Yazidi captives are often too afraid to seek help, four survivors told Reuters.

Rafida Naif, a 26-year-old Yazidi woman, spent 20 months at al-Hol. She said she feared she would be killed if she identified herself to guards and wasn’t immediately removed from the IS family she was with. When the family would hear a vehicle approaching their tent, she said, they would hide her in a hole and cover it with cardboard or bedding.

By a stroke of luck, she said, she was swept up with other residents for questioning after a fight broke out. Alone with camp officials, she revealed her story.

After her release, she said, she left her toddler, fathered by an Iraqi militant, at a nearby orphanage.

“I’ve had no contact with him since I came back,” Naif said of the boy. She was speaking by phone from a camp for displaced people in Kurdistan, where she still lives four years later. “He is from their blood, not mine, and it happened through rape.”

The orphanage said it is caring for about 20 children surrendered under similar circumstances. But some women prefer to remain in al-Hol than give them up, Naif and activists said. Others take their children abroad, joining an estimated 120,000 Yazidis who have left Iraq since 2014.

It can also be hard to persuade kidnapped boys to come home, rescuers said.

The militants “give boys a motorbike, weapons, a car,” said Shrem, the beekeeper, who has resumed farming in Sinjar but still helps organize rescues. “They create an atmosphere that is attractive for adolescents.”

It has been over a year since a former child soldier Shrem helped free in 2018, Adnan Zandenan, received a Facebook message from a younger brother he presumed was dead.

“My hands were trembling. I thought one of my friends was messing with me,” Zandenan, now 21, recalled as he smoked a water pipe in his garden in Sinjar’s Wardiya village.

But his elation quickly turned to despair when the 18-year-old refused to leave Idlib, where he now lives.

Shrem said he assured the teen he would be welcomed with open arms and would find money, a car and a wife. Every few days, Zandenan sends his brother another message, but he is losing hope of persuading him.

“He thinks Daesh are his family.

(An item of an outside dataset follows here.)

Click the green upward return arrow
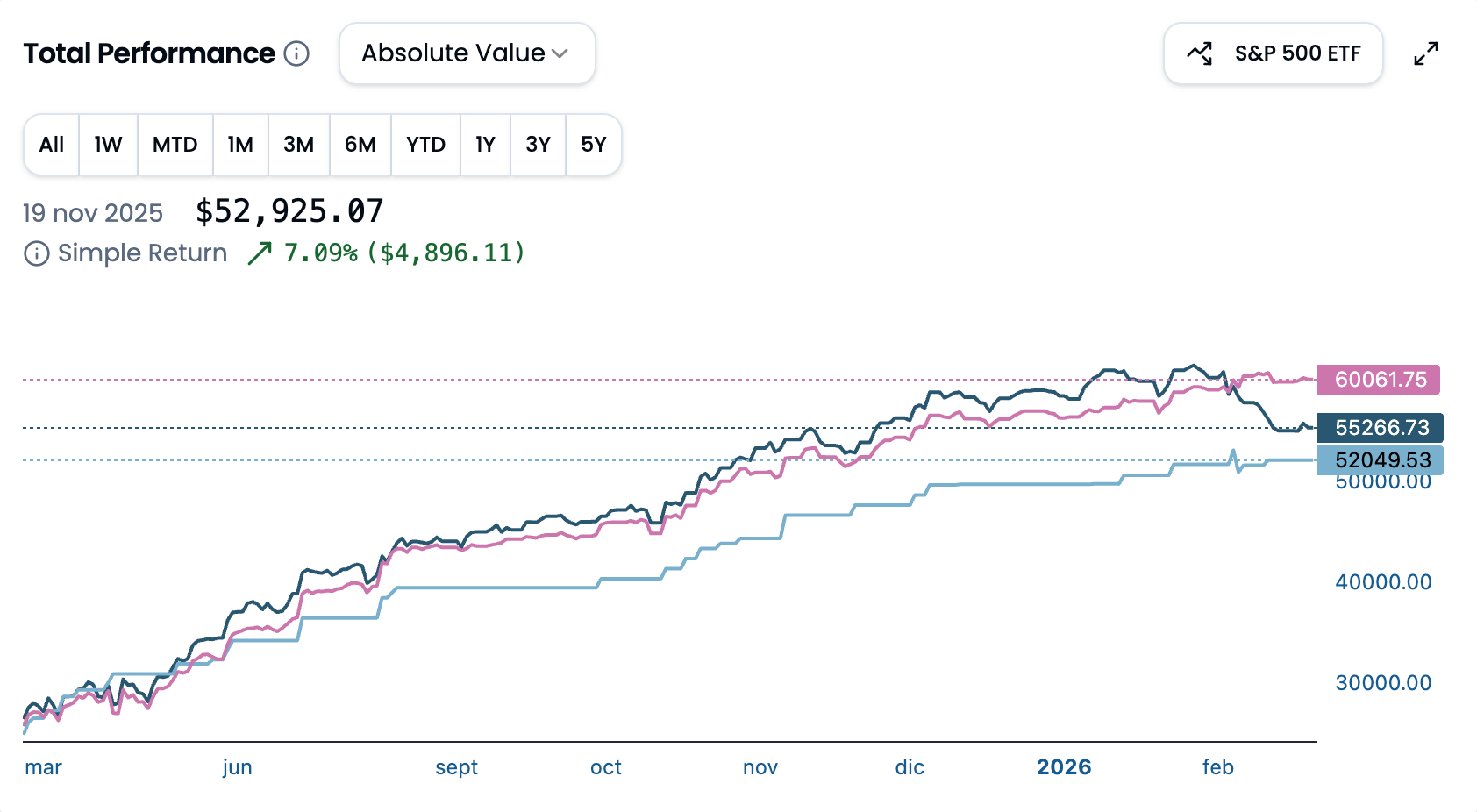 (x=260, y=253)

He doesn’t know that his family are here,” Zandenan said.

Reuters is not identifying the brother for his safety.

WAY FORWARD

Tens of thousands of displaced Yazidis still live in shabby tent camps in Kurdistan. Some are taking advantage of cash aid offered by the Iraqi government to help them move back to Sinjar, but others say the aid is not sufficient. Much of the district remains largely destroyed. Security is also a problem: Ethnic and religious militias that helped drive IS out of Sinjar have refused to demobilize, and Turkey carries out drone strikes against some of them.

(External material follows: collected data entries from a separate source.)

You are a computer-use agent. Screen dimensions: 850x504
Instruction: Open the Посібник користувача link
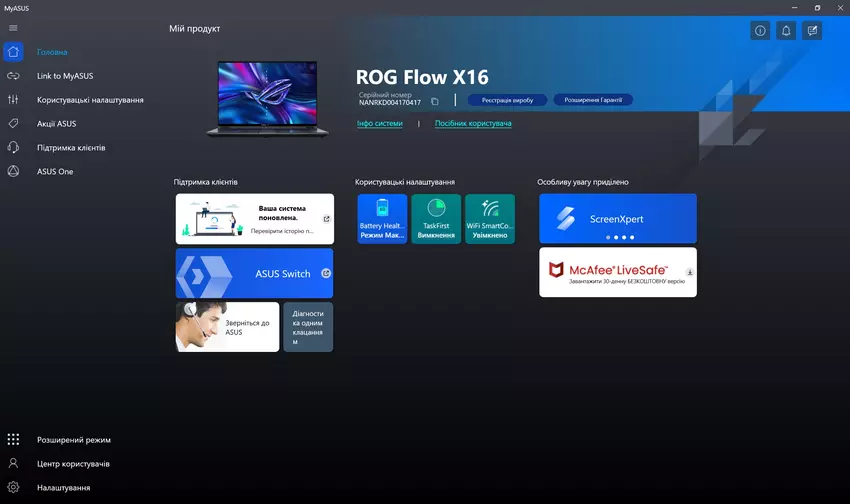(x=472, y=124)
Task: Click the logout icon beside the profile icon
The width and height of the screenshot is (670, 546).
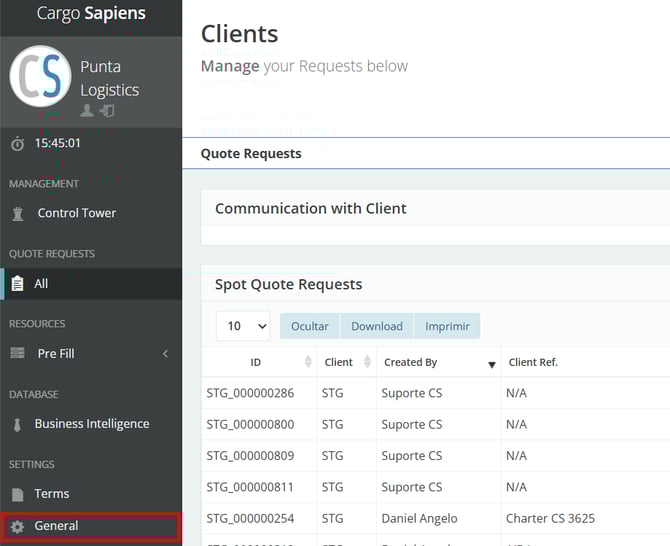Action: coord(107,111)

Employment options are few, especially for those whose education was disrupted by the war.

Zandenan works as a day laborer, helping Yazidis rebuild shattered homes.

Naif got married in September and plans to remain for now in Kurdistan, where her husband runs a cell phone store.

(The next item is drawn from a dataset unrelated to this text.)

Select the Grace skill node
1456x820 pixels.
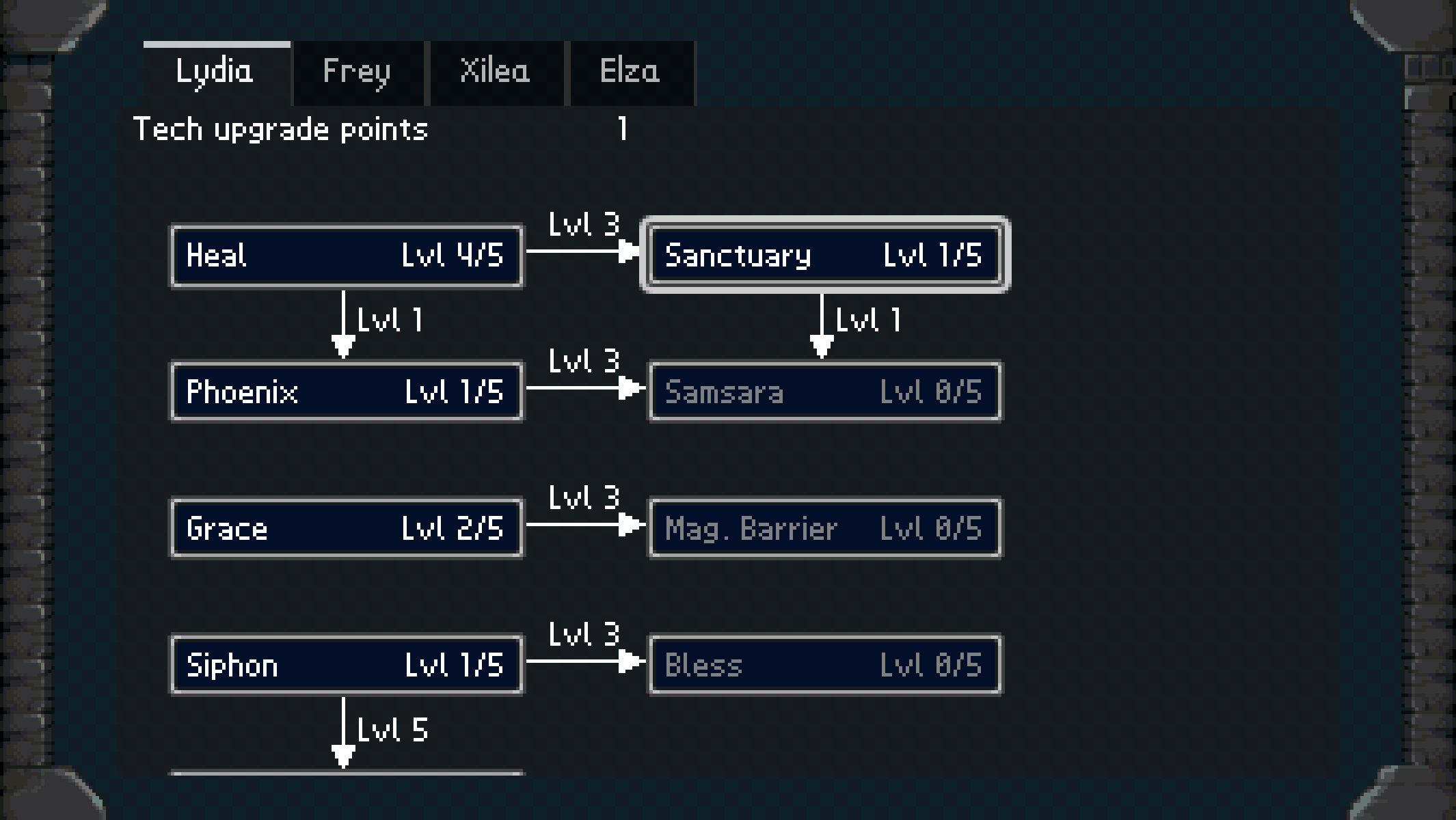click(x=347, y=528)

For the Talal brothers, Aydin and Rojin, it has been harder to see a way forward.

Aydin wanted to go back to school but was put off when told he would be in a class with 9- and 10-year-olds. He is living off aid and learning to play the buzuq, a long-necked lute.

Rojin is still adjusting to life as a Yazidi. He is more comfortable speaking Arabic than his native Kurdish and punctuates his sentences with Islamic expressions.

He too dreams of studying and traveling abroad. But his main wish, he said, is to be a “normal person” with a calm life.

His brother worries about how quiet he has become – not like the happy, chatty child he remembers.

Saeed said he often finds his nephews whispering about their time with IS, only to fall silent when he approaches.

He too was captured in the attack on their village but managed to escape when IS guards weren’t looking. He sent his wife and four children to Germany for safety and stayed behind to look for missing relatives.

Rojin is one of 10 family members he helped rescue. Thirteen others are still missing.

He suspects some are buried in mass graves and is frustrated about how long it is taking Iraqi authorities to excavate them. But he says he won’t stop looking for them.

“If I don’t do it, who will?” Saeed asked.